When you zoom in on objects in a Portfolio Analysis, DeltaMaster does not send a new query to the database. Instead, it works with the existing values – namely, those that were saved in the analysis session (i.e. in Offline Reader) or were retrieved from the database the first time that the report was displayed prior to any zooming taking place. This allows you to switch among the different displays of data very quickly and interactively.
When you create a new Portfolio Analysis or refresh the analysis or report (e.g. after changing the view), DeltaMaster sends a new query to the database, taking the defined filters but not the objects currently selected for display into account. In other words, it resets the objects that you have interactively selected and the analysis shows all the objects again.
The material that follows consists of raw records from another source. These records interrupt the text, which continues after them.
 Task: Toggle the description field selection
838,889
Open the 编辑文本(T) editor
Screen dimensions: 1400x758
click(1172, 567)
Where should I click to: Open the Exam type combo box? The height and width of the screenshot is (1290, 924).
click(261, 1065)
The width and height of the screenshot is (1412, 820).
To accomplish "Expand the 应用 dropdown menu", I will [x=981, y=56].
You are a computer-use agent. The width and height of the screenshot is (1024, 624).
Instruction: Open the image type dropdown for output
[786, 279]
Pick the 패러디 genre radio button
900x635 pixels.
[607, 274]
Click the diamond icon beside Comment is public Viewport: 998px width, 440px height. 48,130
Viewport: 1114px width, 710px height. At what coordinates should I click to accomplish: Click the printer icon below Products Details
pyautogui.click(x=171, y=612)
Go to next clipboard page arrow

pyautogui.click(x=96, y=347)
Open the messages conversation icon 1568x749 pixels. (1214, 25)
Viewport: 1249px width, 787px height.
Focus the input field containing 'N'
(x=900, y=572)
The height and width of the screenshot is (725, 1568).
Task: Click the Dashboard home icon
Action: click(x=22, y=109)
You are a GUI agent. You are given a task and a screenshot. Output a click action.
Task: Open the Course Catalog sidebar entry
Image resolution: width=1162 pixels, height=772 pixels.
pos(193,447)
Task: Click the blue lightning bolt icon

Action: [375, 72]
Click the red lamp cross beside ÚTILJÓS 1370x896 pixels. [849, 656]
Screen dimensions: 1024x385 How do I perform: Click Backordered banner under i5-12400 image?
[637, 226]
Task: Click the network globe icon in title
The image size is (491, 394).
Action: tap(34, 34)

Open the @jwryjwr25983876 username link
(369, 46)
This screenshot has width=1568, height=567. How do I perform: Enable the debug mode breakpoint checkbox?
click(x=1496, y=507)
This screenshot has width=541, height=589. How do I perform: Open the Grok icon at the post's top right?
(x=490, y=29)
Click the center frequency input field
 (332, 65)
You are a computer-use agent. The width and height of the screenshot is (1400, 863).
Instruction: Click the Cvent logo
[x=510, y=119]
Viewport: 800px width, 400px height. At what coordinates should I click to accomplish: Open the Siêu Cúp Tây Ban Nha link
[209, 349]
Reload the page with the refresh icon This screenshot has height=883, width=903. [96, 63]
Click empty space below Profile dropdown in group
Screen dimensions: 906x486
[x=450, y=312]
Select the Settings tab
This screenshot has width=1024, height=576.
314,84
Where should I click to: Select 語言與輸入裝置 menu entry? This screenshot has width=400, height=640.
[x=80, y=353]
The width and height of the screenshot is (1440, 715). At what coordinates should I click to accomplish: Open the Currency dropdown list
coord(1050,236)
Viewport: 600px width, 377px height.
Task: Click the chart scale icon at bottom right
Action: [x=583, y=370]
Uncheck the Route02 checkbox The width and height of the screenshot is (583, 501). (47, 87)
DeltaMaster also displays all the objects in saved reports as well, so when you open one, you see it without any restrictions.
Threaded Analysis Technology in Miner
When you are working on Miner level, you can directly transfer the selected objects into the View and continue your analysis with just these objects. This provides an additional option to close in on and examine the objects that interest you in greater detail. To analyze a single object, simply double click on it. If you want to analyze several objects in detail, click on Drill in selected objects from the Drill-in menu in the Analysis window.
DeltaMaster will then ask if you want to Create a view for each object or Create a single view for all objects.
If you create a view for each object, DeltaMaster makes a new entry for each selected object in the History window. This way, you can calculate cockpits and analyses for different members very quickly by selecting them successively from the history list.
If you create a single view, DeltaMaster selects all of the members in the View window as if you had selected them from the Dimension browser. In this case, DeltaMaster calculates the cockpits and analyses for these members in aggregated form (usually as a sum).
Mean value and lines
Another important difference between filters and zooming is that statistical measures, guide lines, and so on always refer to all members of the view (even if it is filtered) and not merely to the displayed objects.
In a Portfolio Analysis, for example, you can display the mean value of all members as an additional bubble in the chart.
If you now select and display the same five objects as in the example above, the bubble for the mean value will remain in the same position in terms of the x- and y-axes (as will the bubbles for the five selected objects) and DeltaMaster will zoom in. However, note that the mean value does not move to the center of the remaining members. The reason is that DeltaMaster still uses all members as the basis for calculating the mean value – that hasn’t changed simply because you want to display just a few members. In this way, you can still analyze your selection within the same context. Similarly, DeltaMaster does not change the Identity, Mean, Regression, or Frontier lines when it only displays certain objects.
Zooming in other modules
DeltaMaster also offers zoom functions in other modules such as the Regression Analysis, as previously mentioned. The Regression Analysis behaves just like the Portfolio Analysis. Geo Analysis and Location Analysis with Google Maps (see DeltaMaster clicks! 06/2011) also offer zoom functions. Both modules save the selected section with the report. Even pivot tables offer powerful methods for zooming – but we will talk more about them in a later issue.